Looking for a good home for my 15 white figs. Live near Atlanta and I do not want to ship. Father-in-law is sick and requires long term care, which leaves me no time for my birds.


----------



## franciscreek (Oct 21, 2010)

If you don't find anyone local and are willing to ship let me know what you want for them and I will send you a box. Hope you find someone local, good luck
Who did you get them from?


----------



## Big T (Mar 25, 2008)

somehow I thought more people would be interested in free birds. franciscreek, how far are you from Atlanta?


----------



## franciscreek (Oct 21, 2010)

About as far as you can get lol.
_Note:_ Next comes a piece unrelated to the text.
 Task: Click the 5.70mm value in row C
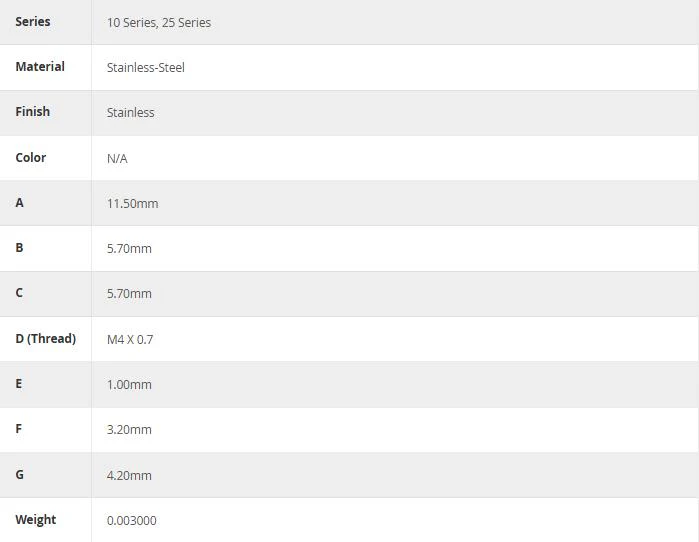(x=129, y=294)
I'm in Northern California. I raise figs and would be happy to send you a box and pay for shipping. Not sure if you have shipped birds before, it is not hard and the birds seem to handle it fine. My email is [email protected] or my cell is 707-497-4400


----------



## kiddy (Feb 5, 2015)

Big T, wish you father in law gets well soon.
Nice to know franciscreek that you are happy to help. 

Pls update us on how it goes.


----------



## Big T (Mar 25, 2008)

Well, Franciscreek has won the prize. 15 beautiful White Figurita Pigeons.Of the 15 eight are breeding pairs. Enjoy them, they will be missed.

Big T


----------